(Click-target data)
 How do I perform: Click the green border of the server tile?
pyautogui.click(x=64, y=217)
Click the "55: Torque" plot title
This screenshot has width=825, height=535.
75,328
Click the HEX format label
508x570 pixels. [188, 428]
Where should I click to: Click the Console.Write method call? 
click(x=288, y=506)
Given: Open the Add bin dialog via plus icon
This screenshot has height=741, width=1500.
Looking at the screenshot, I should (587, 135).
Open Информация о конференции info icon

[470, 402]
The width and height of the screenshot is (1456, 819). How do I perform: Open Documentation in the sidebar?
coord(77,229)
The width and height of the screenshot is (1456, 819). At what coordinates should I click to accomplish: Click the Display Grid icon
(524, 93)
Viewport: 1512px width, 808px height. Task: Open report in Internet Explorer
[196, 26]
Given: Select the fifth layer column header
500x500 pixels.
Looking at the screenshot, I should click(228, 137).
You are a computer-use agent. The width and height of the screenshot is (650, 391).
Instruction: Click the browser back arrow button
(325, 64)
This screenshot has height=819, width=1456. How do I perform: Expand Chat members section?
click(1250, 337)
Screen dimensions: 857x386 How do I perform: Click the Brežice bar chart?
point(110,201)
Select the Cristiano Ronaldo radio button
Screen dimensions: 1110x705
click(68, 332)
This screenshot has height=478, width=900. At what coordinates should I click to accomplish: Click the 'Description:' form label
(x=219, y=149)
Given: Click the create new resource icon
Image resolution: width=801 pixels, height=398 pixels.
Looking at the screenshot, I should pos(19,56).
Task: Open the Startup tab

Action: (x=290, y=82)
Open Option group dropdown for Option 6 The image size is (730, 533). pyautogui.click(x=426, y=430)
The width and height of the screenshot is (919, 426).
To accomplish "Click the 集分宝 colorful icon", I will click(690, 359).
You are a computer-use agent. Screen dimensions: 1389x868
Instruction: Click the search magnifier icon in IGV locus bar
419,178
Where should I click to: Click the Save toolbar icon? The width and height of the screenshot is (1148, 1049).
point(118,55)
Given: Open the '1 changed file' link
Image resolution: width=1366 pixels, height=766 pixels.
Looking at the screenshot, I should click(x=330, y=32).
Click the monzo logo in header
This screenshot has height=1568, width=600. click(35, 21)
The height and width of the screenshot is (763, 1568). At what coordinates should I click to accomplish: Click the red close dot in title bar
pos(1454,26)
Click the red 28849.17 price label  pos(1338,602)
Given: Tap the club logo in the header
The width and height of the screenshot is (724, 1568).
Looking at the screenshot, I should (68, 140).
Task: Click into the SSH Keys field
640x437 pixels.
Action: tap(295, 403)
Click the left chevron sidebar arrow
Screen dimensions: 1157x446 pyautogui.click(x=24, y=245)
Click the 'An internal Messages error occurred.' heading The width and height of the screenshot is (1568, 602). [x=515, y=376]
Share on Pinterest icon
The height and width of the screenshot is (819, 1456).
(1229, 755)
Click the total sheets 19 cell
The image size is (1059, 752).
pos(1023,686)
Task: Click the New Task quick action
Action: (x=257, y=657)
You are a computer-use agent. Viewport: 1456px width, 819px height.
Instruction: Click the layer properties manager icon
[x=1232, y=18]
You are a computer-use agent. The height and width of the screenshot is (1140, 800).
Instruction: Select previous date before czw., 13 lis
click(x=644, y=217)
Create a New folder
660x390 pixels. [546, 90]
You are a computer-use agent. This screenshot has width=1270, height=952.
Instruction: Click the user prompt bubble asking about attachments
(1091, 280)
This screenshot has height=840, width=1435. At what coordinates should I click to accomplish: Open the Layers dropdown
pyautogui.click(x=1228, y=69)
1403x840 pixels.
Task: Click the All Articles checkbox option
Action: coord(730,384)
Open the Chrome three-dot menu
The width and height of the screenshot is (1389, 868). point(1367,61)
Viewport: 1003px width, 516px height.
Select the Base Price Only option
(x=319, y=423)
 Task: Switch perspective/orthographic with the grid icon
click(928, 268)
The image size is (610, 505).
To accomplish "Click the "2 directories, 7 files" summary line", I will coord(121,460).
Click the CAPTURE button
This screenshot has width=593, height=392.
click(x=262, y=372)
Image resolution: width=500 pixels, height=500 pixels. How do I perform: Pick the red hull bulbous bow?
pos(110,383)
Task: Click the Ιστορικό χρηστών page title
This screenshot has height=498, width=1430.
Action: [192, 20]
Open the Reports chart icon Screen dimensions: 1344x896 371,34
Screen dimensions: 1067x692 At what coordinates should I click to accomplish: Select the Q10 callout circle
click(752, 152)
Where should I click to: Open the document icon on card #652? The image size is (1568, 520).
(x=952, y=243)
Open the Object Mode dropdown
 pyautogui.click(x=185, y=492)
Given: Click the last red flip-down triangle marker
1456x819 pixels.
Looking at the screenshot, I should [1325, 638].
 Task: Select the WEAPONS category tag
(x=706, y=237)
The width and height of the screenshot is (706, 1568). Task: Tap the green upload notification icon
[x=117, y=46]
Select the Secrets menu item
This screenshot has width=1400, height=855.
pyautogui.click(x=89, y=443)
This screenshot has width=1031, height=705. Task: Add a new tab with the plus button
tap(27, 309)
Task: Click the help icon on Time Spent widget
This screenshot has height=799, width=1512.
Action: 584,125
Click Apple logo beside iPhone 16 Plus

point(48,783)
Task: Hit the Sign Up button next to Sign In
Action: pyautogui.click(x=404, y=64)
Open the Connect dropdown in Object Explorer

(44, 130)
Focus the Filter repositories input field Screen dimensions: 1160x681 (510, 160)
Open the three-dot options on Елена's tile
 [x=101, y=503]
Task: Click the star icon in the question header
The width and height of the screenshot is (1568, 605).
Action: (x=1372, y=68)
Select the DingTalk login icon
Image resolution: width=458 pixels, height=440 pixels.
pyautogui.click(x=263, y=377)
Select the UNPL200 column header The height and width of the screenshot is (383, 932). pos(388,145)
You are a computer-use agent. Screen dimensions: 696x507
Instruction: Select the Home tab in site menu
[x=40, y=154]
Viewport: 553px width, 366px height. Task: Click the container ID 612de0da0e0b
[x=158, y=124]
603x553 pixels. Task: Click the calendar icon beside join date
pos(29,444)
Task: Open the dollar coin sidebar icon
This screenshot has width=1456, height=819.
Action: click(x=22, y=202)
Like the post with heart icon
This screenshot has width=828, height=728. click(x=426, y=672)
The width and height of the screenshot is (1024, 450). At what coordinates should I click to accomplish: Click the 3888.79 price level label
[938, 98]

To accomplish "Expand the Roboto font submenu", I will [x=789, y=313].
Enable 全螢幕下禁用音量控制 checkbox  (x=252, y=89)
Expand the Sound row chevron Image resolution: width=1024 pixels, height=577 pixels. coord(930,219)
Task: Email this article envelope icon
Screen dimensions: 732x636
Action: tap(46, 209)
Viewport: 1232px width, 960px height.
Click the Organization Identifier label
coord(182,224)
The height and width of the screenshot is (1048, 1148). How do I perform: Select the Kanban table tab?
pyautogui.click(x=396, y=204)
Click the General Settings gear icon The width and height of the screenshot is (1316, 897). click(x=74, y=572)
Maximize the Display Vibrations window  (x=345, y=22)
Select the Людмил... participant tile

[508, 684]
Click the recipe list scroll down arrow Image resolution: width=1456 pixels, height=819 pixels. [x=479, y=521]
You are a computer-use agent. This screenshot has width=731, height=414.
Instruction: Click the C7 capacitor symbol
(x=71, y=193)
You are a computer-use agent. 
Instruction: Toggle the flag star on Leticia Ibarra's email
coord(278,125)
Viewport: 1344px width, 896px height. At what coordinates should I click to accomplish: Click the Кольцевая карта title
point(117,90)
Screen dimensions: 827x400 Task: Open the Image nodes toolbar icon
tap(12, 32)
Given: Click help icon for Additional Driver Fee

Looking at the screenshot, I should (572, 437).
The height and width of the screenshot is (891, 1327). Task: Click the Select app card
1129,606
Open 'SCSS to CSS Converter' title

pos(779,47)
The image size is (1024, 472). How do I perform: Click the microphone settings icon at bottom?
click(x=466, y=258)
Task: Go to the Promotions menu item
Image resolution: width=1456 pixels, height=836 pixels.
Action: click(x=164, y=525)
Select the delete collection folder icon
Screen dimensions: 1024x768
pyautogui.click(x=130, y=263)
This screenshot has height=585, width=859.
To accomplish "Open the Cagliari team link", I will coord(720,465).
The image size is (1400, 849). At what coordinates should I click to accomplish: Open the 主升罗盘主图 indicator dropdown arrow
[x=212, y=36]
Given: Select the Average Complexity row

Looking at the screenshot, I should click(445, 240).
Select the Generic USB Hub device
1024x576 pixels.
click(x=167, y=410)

• WHAT THE TASK ASKS
Retype every line of the entries from the one containing "Open the Connect dropdown in Object Explorer" down to the one containing "Expand the Sound", both of those lines included.

• WORKED SOLUTION
Open the Connect dropdown in Object Explorer

(44, 130)
Focus the Filter repositories input field Screen dimensions: 1160x681 (510, 160)
Open the three-dot options on Елена's tile
 [x=101, y=503]
Task: Click the star icon in the question header
The width and height of the screenshot is (1568, 605).
Action: (x=1372, y=68)
Select the DingTalk login icon
Image resolution: width=458 pixels, height=440 pixels.
pyautogui.click(x=263, y=377)
Select the UNPL200 column header The height and width of the screenshot is (383, 932). pos(388,145)
You are a computer-use agent. Screen dimensions: 696x507
Instruction: Select the Home tab in site menu
[x=40, y=154]
Viewport: 553px width, 366px height. Task: Click the container ID 612de0da0e0b
[x=158, y=124]
603x553 pixels. Task: Click the calendar icon beside join date
pos(29,444)
Task: Open the dollar coin sidebar icon
This screenshot has width=1456, height=819.
Action: click(x=22, y=202)
Like the post with heart icon
This screenshot has width=828, height=728. click(x=426, y=672)
The width and height of the screenshot is (1024, 450). At what coordinates should I click to accomplish: Click the 3888.79 price level label
[938, 98]

To accomplish "Expand the Roboto font submenu", I will [x=789, y=313].
Enable 全螢幕下禁用音量控制 checkbox  (x=252, y=89)
Expand the Sound row chevron Image resolution: width=1024 pixels, height=577 pixels. coord(930,219)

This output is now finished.